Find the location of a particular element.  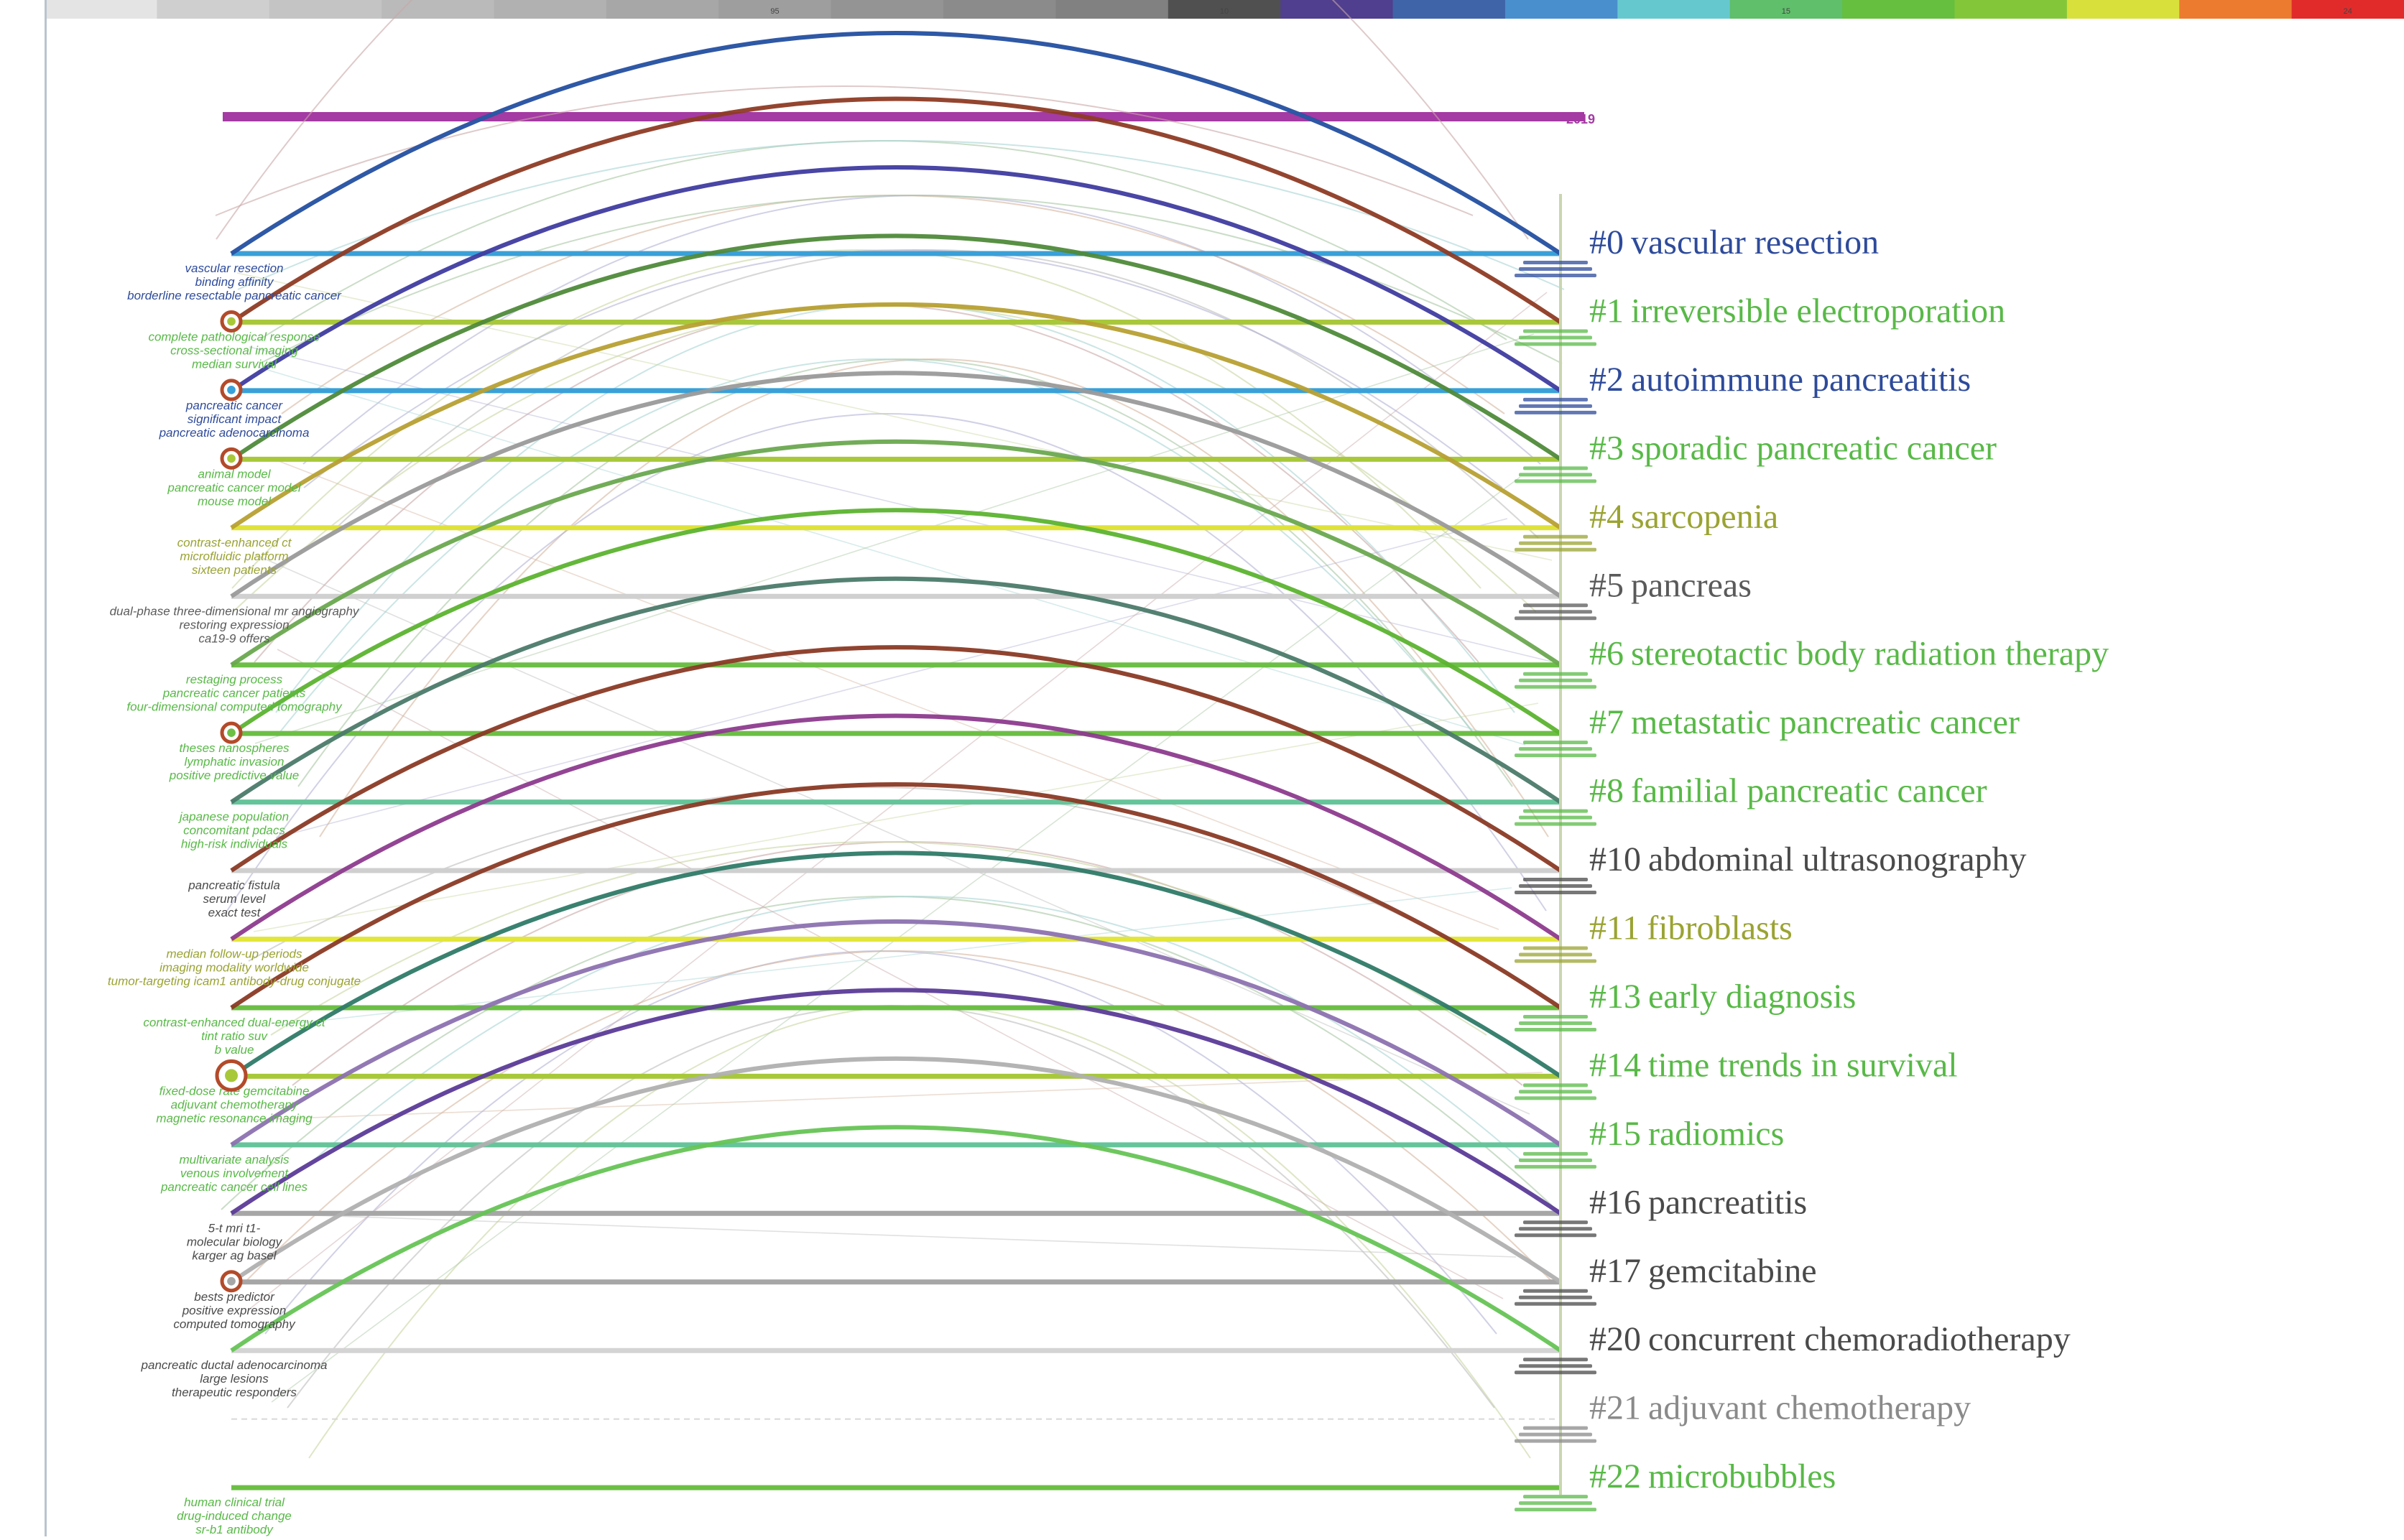

cluster-keyword: magnetic resonance imaging is located at coordinates (234, 1118).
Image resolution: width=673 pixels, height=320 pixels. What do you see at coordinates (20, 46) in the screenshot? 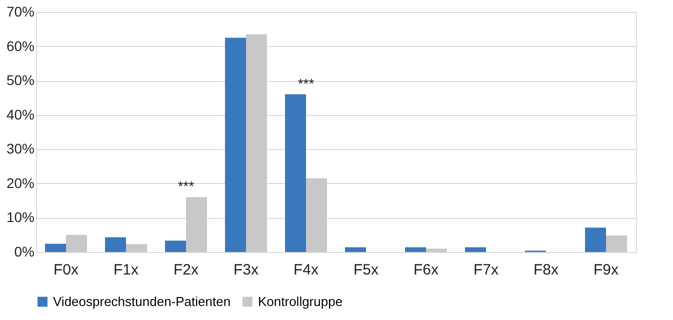
I see `y-tick-label: 60%` at bounding box center [20, 46].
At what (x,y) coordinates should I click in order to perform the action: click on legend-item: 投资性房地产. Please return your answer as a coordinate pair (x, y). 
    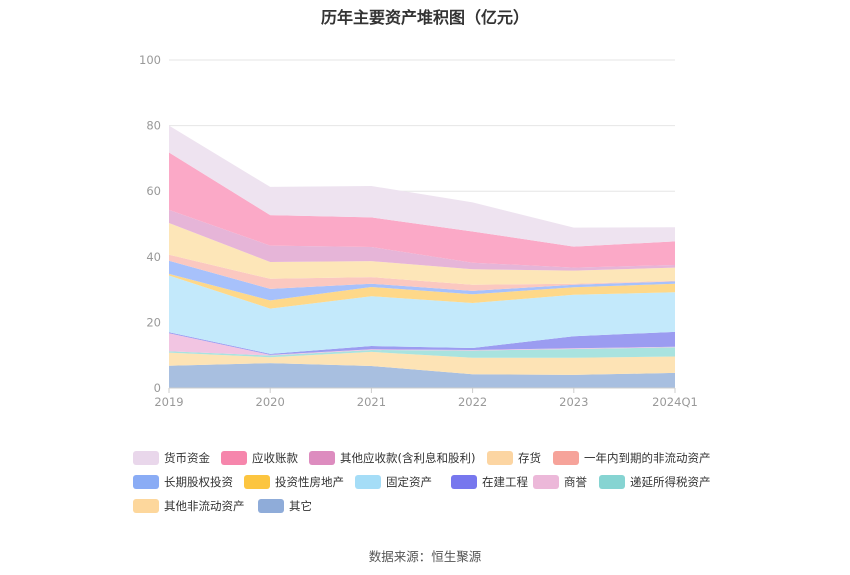
    Looking at the image, I should click on (294, 482).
........
▶ PROMPT
Please reproduce the records above word for word, leaving out the pictures.

▶ COMPLETED TASK
Find the location of a particular element.  

cluster-keyword: magnetic resonance imaging is located at coordinates (234, 1118).
Image resolution: width=673 pixels, height=320 pixels. What do you see at coordinates (20, 46) in the screenshot? 
I see `y-tick-label: 60%` at bounding box center [20, 46].
At what (x,y) coordinates should I click in order to perform the action: click on legend-item: 投资性房地产. Please return your answer as a coordinate pair (x, y). 
    Looking at the image, I should click on (294, 482).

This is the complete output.